### [Task directions]
Print the following entries without any change.
++++++++++++++++++++
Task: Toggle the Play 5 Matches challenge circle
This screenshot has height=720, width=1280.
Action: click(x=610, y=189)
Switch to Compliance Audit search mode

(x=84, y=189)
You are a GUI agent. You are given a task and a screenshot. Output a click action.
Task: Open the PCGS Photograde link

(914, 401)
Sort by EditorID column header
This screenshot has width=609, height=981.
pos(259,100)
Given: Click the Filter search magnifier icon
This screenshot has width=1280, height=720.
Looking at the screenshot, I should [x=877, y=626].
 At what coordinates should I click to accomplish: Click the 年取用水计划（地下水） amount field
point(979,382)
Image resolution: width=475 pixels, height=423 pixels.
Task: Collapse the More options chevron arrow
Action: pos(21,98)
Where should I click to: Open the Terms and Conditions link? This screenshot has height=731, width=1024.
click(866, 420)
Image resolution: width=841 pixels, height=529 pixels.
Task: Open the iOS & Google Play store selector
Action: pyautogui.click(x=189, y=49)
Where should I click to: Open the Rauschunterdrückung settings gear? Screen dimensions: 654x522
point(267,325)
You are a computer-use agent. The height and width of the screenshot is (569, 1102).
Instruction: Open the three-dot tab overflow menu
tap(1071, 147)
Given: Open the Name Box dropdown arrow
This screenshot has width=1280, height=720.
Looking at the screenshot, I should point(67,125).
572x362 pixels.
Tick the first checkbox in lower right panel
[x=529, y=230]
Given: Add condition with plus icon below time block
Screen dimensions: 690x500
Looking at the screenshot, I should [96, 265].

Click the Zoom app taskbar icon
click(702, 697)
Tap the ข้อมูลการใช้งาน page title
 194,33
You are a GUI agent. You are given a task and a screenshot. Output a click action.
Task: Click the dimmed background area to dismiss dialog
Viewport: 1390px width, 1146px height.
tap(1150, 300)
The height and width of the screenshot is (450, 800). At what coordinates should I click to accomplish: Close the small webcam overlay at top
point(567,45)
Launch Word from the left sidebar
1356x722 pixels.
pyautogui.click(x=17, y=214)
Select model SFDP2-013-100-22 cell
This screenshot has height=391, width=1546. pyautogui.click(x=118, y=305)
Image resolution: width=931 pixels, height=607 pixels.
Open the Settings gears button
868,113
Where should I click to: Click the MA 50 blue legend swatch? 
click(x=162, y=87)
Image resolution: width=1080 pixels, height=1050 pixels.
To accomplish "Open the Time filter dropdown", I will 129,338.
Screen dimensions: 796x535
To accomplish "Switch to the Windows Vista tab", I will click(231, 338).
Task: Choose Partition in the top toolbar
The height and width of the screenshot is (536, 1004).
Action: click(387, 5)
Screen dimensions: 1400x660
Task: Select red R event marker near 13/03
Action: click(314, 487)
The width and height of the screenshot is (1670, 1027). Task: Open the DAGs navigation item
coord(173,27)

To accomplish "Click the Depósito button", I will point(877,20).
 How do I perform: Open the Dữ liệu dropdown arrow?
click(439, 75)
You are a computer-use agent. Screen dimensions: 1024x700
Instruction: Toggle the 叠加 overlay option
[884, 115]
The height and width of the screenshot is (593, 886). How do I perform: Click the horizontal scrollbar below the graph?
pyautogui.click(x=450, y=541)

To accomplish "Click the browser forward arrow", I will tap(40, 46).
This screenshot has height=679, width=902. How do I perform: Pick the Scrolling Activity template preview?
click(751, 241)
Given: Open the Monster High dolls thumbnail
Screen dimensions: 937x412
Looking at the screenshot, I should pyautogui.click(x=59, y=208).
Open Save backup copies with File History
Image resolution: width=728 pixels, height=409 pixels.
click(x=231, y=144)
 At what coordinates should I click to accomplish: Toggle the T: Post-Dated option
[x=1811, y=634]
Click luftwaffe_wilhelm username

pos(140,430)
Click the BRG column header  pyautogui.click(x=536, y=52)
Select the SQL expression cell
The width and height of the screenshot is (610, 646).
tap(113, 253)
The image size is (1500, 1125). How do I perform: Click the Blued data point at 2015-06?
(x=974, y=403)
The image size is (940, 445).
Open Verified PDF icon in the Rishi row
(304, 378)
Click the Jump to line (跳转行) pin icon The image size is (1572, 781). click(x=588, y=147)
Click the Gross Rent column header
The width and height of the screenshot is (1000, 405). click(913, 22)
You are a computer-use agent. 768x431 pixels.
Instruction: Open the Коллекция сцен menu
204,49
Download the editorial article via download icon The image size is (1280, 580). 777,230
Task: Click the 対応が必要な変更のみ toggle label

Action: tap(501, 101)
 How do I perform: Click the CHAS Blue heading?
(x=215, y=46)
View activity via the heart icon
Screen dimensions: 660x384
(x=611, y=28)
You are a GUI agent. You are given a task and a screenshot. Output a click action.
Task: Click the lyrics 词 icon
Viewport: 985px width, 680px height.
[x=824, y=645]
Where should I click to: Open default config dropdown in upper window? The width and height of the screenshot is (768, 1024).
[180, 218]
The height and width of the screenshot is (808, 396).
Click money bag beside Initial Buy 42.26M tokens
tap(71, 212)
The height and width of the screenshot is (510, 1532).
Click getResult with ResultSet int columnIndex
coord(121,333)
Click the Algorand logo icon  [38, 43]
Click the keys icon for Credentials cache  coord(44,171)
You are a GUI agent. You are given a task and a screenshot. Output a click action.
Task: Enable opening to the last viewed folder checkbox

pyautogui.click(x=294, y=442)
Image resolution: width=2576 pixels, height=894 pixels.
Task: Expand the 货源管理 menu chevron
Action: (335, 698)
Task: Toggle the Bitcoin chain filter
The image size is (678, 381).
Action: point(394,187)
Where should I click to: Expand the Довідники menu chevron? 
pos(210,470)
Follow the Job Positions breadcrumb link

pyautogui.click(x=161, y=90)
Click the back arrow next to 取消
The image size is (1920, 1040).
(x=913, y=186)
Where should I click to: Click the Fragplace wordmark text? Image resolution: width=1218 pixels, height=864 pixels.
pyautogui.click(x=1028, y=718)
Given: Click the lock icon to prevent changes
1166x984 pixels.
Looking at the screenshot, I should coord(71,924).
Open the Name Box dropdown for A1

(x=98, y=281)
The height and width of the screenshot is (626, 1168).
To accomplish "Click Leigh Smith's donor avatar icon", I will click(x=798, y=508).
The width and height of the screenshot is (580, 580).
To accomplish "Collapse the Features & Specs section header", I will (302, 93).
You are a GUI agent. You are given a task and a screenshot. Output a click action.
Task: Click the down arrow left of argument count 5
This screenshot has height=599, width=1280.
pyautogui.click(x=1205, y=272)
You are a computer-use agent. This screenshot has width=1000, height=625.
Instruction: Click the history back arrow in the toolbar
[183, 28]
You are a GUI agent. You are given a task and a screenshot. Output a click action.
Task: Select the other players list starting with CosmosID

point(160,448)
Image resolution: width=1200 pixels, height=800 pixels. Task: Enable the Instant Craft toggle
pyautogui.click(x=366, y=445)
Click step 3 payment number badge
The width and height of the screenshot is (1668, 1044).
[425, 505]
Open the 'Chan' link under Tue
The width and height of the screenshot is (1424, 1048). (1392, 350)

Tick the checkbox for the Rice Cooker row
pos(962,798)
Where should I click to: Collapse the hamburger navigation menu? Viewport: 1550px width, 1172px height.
++++++++++++++++++++
### [Task output]
Task: Toggle the Play 5 Matches challenge circle
This screenshot has height=720, width=1280.
Action: click(x=610, y=189)
Switch to Compliance Audit search mode

(x=84, y=189)
You are a GUI agent. You are given a task and a screenshot. Output a click action.
Task: Open the PCGS Photograde link

(914, 401)
Sort by EditorID column header
This screenshot has width=609, height=981.
pos(259,100)
Given: Click the Filter search magnifier icon
This screenshot has width=1280, height=720.
Looking at the screenshot, I should [x=877, y=626].
 At what coordinates should I click to accomplish: Click the 年取用水计划（地下水） amount field
point(979,382)
Image resolution: width=475 pixels, height=423 pixels.
Task: Collapse the More options chevron arrow
Action: pos(21,98)
Where should I click to: Open the Terms and Conditions link? This screenshot has height=731, width=1024.
click(866, 420)
Image resolution: width=841 pixels, height=529 pixels.
Task: Open the iOS & Google Play store selector
Action: pyautogui.click(x=189, y=49)
Where should I click to: Open the Rauschunterdrückung settings gear? Screen dimensions: 654x522
point(267,325)
You are a computer-use agent. The height and width of the screenshot is (569, 1102).
Instruction: Open the three-dot tab overflow menu
tap(1071, 147)
Given: Open the Name Box dropdown arrow
This screenshot has width=1280, height=720.
Looking at the screenshot, I should point(67,125).
572x362 pixels.
Tick the first checkbox in lower right panel
[x=529, y=230]
Given: Add condition with plus icon below time block
Screen dimensions: 690x500
Looking at the screenshot, I should [96, 265].

Click the Zoom app taskbar icon
click(702, 697)
Tap the ข้อมูลการใช้งาน page title
 194,33
You are a GUI agent. You are given a task and a screenshot. Output a click action.
Task: Click the dimmed background area to dismiss dialog
Viewport: 1390px width, 1146px height.
tap(1150, 300)
The height and width of the screenshot is (450, 800). At what coordinates should I click to accomplish: Close the small webcam overlay at top
point(567,45)
Launch Word from the left sidebar
1356x722 pixels.
pyautogui.click(x=17, y=214)
Select model SFDP2-013-100-22 cell
This screenshot has height=391, width=1546. pyautogui.click(x=118, y=305)
Image resolution: width=931 pixels, height=607 pixels.
Open the Settings gears button
868,113
Where should I click to: Click the MA 50 blue legend swatch? 
click(x=162, y=87)
Image resolution: width=1080 pixels, height=1050 pixels.
To accomplish "Open the Time filter dropdown", I will 129,338.
Screen dimensions: 796x535
To accomplish "Switch to the Windows Vista tab", I will click(231, 338).
Task: Choose Partition in the top toolbar
The height and width of the screenshot is (536, 1004).
Action: click(387, 5)
Screen dimensions: 1400x660
Task: Select red R event marker near 13/03
Action: click(314, 487)
The width and height of the screenshot is (1670, 1027). Task: Open the DAGs navigation item
coord(173,27)

To accomplish "Click the Depósito button", I will point(877,20).
 How do I perform: Open the Dữ liệu dropdown arrow?
click(439, 75)
You are a computer-use agent. Screen dimensions: 1024x700
Instruction: Toggle the 叠加 overlay option
[884, 115]
The height and width of the screenshot is (593, 886). How do I perform: Click the horizontal scrollbar below the graph?
pyautogui.click(x=450, y=541)

To accomplish "Click the browser forward arrow", I will tap(40, 46).
This screenshot has height=679, width=902. How do I perform: Pick the Scrolling Activity template preview?
click(751, 241)
Given: Open the Monster High dolls thumbnail
Screen dimensions: 937x412
Looking at the screenshot, I should pyautogui.click(x=59, y=208).
Open Save backup copies with File History
Image resolution: width=728 pixels, height=409 pixels.
click(x=231, y=144)
 At what coordinates should I click to accomplish: Toggle the T: Post-Dated option
[x=1811, y=634]
Click luftwaffe_wilhelm username

pos(140,430)
Click the BRG column header  pyautogui.click(x=536, y=52)
Select the SQL expression cell
The width and height of the screenshot is (610, 646).
tap(113, 253)
The image size is (1500, 1125). How do I perform: Click the Blued data point at 2015-06?
(x=974, y=403)
The image size is (940, 445).
Open Verified PDF icon in the Rishi row
(304, 378)
Click the Jump to line (跳转行) pin icon The image size is (1572, 781). click(x=588, y=147)
Click the Gross Rent column header
The width and height of the screenshot is (1000, 405). click(913, 22)
You are a computer-use agent. 768x431 pixels.
Instruction: Open the Коллекция сцен menu
204,49
Download the editorial article via download icon The image size is (1280, 580). 777,230
Task: Click the 対応が必要な変更のみ toggle label

Action: tap(501, 101)
 How do I perform: Click the CHAS Blue heading?
(x=215, y=46)
View activity via the heart icon
Screen dimensions: 660x384
(x=611, y=28)
You are a GUI agent. You are given a task and a screenshot. Output a click action.
Task: Click the lyrics 词 icon
Viewport: 985px width, 680px height.
[x=824, y=645]
Where should I click to: Open default config dropdown in upper window? The width and height of the screenshot is (768, 1024).
[180, 218]
The height and width of the screenshot is (808, 396).
Click money bag beside Initial Buy 42.26M tokens
tap(71, 212)
The height and width of the screenshot is (510, 1532).
Click getResult with ResultSet int columnIndex
coord(121,333)
Click the Algorand logo icon  [38, 43]
Click the keys icon for Credentials cache  coord(44,171)
You are a GUI agent. You are given a task and a screenshot. Output a click action.
Task: Enable opening to the last viewed folder checkbox

pyautogui.click(x=294, y=442)
Image resolution: width=2576 pixels, height=894 pixels.
Task: Expand the 货源管理 menu chevron
Action: (335, 698)
Task: Toggle the Bitcoin chain filter
The image size is (678, 381).
Action: point(394,187)
Where should I click to: Expand the Довідники menu chevron? 
pos(210,470)
Follow the Job Positions breadcrumb link

pyautogui.click(x=161, y=90)
Click the back arrow next to 取消
The image size is (1920, 1040).
(x=913, y=186)
Where should I click to: Click the Fragplace wordmark text? Image resolution: width=1218 pixels, height=864 pixels.
pyautogui.click(x=1028, y=718)
Given: Click the lock icon to prevent changes
1166x984 pixels.
Looking at the screenshot, I should coord(71,924).
Open the Name Box dropdown for A1

(x=98, y=281)
The height and width of the screenshot is (626, 1168).
To accomplish "Click Leigh Smith's donor avatar icon", I will click(x=798, y=508).
The width and height of the screenshot is (580, 580).
To accomplish "Collapse the Features & Specs section header", I will (302, 93).
You are a GUI agent. You are given a task and a screenshot. Output a click action.
Task: Click the down arrow left of argument count 5
This screenshot has height=599, width=1280.
pyautogui.click(x=1205, y=272)
You are a computer-use agent. This screenshot has width=1000, height=625.
Instruction: Click the history back arrow in the toolbar
[183, 28]
You are a GUI agent. You are given a task and a screenshot. Output a click action.
Task: Select the other players list starting with CosmosID

point(160,448)
Image resolution: width=1200 pixels, height=800 pixels. Task: Enable the Instant Craft toggle
pyautogui.click(x=366, y=445)
Click step 3 payment number badge
The width and height of the screenshot is (1668, 1044).
[425, 505]
Open the 'Chan' link under Tue
The width and height of the screenshot is (1424, 1048). (1392, 350)

Tick the checkbox for the Rice Cooker row
pos(962,798)
Where should I click to: Collapse the hamburger navigation menu? Viewport: 1550px width, 1172px height.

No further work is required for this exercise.